Identification of outliers among contaminant microbes. Left: for each of n = 97 serum sample RNA input masses, sequencing reads for the total ERCC set (n = 92 different transcripts) are normalized per million (rpm) and presented in green; sequencing rpm aligning to the E. coli genome are presented in blue; and sequencing rpm aligning to the S. maltophilia genome are presented in grey. The linear regressions associating sample input mass with ERCC, E. coli, and S. cerevisiae are described with the adjusted R2 and p value. Right: a histogram of the studentized residual for each observation informing the linear regression between log10-transformed sequencing reads (E. coli in blue, S. maltophilia in grey) and log10-transformed sample input mass. Studentized residuals approximate a near-normal distribution between − 2 and + 2 such that outliers can be rapidly identified (red)

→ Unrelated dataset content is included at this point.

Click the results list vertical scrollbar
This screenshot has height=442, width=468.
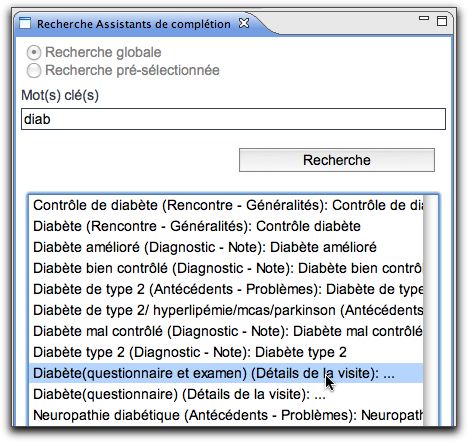click(430, 310)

In summary, Davis et al. present an intuitive and straightforward approach to identifying contamination in metagenomic sequencing experiments. When microbe sequencing quantity is inversely proportional to total sample input mass, it is suspicious for contamination; we thus suggest that assessing the studentized residual for each sample can provide a probabilistic assessment of the degree to which a contaminant might also be present in the true sample metagenome. The inclusion of ERCC controls provides the additional benefit of allowing sample input mass to be calculated even for picogram-level samples. In short, this statistical approach allows an investigator to separate the estimated contribution from contamination from the true sample-derived component without censoring the organism from all further analyses. Importantly, our method assumes no prior understanding of possible contaminants and does not rely on any prior collection of environmental or reagent-only sequencing samples, thus making it a generalized approach to any kind of metagenomic sequencing, for any purpose, clinical or otherwise.